Texte -
L’abolition de la peine de mort doit faire partie intégrante des programmes de prévention de la criminalité et des réformes de la justice pénale.
Déclaration
Alors que le quatorzième Congrès des Nations Unies pour la prévention du crime et la justice pénale est sur le point de s’ouvrir à Kyoto, au Japon, les organisations soussignées demandent instamment au Conseil économique et social (ECOSOC) et à ses organes subsidiaires, notamment l’Office des Nations Unies contre la drogue et le crime (ONUDC), ainsi qu’à tous les États membres des Nations Unies, y compris le Japon, pays hôte du Congrès, de faire de l’abolition de la peine de mort une composante intégrale des programmes de prévention du crime et d’amélioration des systèmes de justice pénale dans le monde.
Du 7 au 12 mars, des décideurs et décideuses politiques, des praticien.ne.s, des universitaires, des organisations intergouvernementales, des militant.e.s et des organisations de la société civile oeuvrant dans le domaine de la prévention du crime et de la justice pénale se réuniront à Kyoto, au Japon, ainsi qu’à distance, pour participer au quatorzième Congrès des Nations Unies pour la prévention du crime et la justice pénale. Le Congrès aura pour thème « Faire progresser la prévention du crime, la justice pénale et l’état de droit : vers la réalisation de l’Agenda 2030 » et offrira une plateforme d’échanges sur la recherche et l’évolution du droit et des politiques concernant les nouvelles tendances et questions en matière de prévention du crime et de justice pénale.

Consigne - Recopiez mot pour mot le passage de la déclaration sur la peine de mort qui commence par « L’abolition de la peine de mort doit » et s'arrête après « dans le monde. ».

Données fournies -
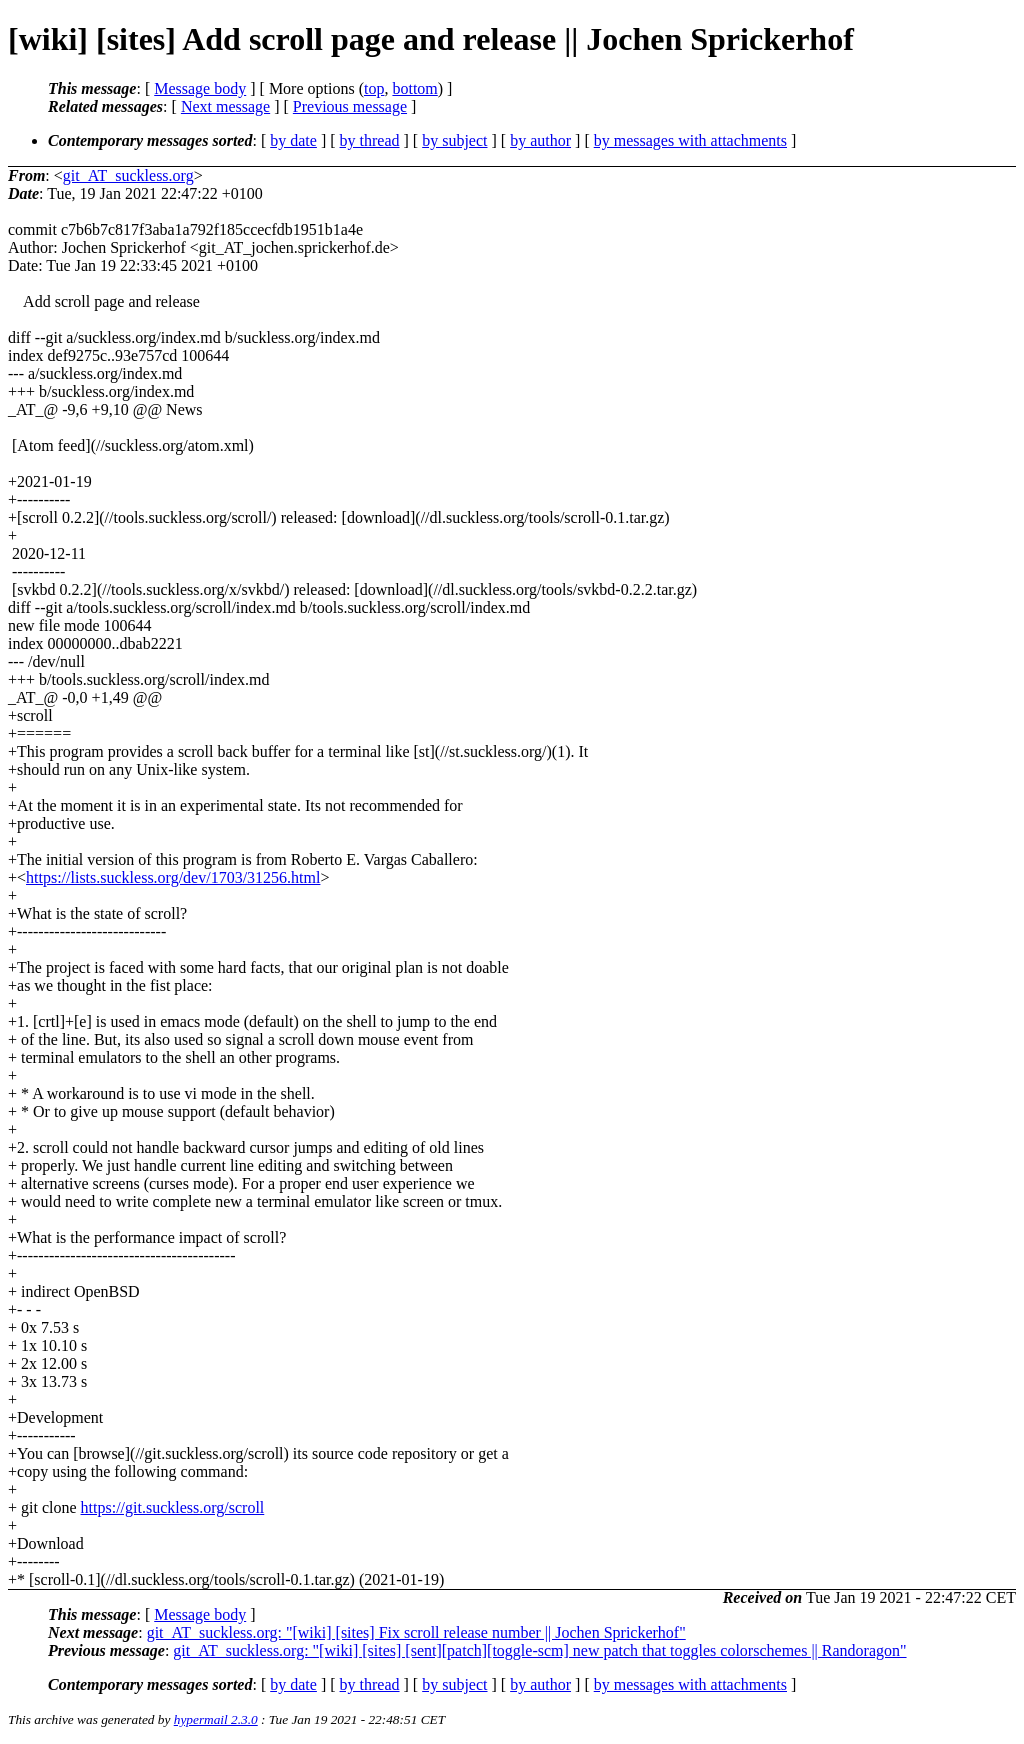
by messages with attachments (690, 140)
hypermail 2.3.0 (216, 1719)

* * *

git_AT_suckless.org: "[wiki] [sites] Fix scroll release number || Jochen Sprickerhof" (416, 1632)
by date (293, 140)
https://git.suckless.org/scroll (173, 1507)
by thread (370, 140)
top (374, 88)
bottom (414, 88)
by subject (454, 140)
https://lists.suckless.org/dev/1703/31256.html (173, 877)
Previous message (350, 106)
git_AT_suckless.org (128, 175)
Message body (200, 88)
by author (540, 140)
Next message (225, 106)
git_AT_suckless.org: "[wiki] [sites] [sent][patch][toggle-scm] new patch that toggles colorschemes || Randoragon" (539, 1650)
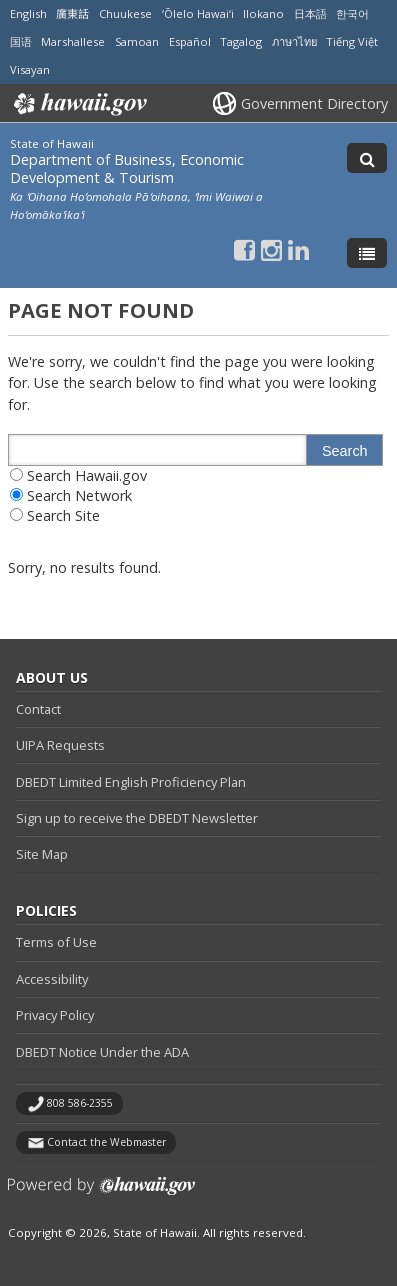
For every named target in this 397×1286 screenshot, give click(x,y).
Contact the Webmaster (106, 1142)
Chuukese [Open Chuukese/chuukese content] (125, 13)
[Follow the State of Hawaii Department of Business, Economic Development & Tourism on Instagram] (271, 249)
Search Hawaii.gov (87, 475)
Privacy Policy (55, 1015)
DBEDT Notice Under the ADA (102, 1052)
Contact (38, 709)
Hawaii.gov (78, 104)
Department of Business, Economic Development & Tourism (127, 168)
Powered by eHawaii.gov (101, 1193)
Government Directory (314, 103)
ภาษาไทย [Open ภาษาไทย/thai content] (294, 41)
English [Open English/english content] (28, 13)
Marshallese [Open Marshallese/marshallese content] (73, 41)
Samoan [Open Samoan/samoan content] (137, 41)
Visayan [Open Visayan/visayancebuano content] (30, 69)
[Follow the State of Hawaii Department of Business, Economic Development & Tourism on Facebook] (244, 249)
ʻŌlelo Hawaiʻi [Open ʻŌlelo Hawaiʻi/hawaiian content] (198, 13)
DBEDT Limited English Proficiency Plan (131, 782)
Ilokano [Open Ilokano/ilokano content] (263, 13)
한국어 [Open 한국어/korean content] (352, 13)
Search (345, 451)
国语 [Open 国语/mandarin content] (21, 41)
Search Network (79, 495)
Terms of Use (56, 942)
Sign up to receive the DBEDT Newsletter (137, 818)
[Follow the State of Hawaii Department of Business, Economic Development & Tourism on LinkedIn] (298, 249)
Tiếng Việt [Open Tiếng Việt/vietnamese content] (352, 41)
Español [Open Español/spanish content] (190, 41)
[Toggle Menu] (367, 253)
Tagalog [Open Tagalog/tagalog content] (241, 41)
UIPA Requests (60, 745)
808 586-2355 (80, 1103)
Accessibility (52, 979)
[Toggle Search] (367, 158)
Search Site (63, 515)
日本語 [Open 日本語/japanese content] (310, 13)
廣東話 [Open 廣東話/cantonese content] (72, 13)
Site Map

Corrigé -
L’abolition de la peine de mort doit faire partie intégrante des programmes de prévention de la criminalité et des réformes de la justice pénale.
Déclaration
Alors que le quatorzième Congrès des Nations Unies pour la prévention du crime et la justice pénale est sur le point de s’ouvrir à Kyoto, au Japon, les organisations soussignées demandent instamment au Conseil économique et social (ECOSOC) et à ses organes subsidiaires, notamment l’Office des Nations Unies contre la drogue et le crime (ONUDC), ainsi qu’à tous les États membres des Nations Unies, y compris le Japon, pays hôte du Congrès, de faire de l’abolition de la peine de mort une composante intégrale des programmes de prévention du crime et d’amélioration des systèmes de justice pénale dans le monde.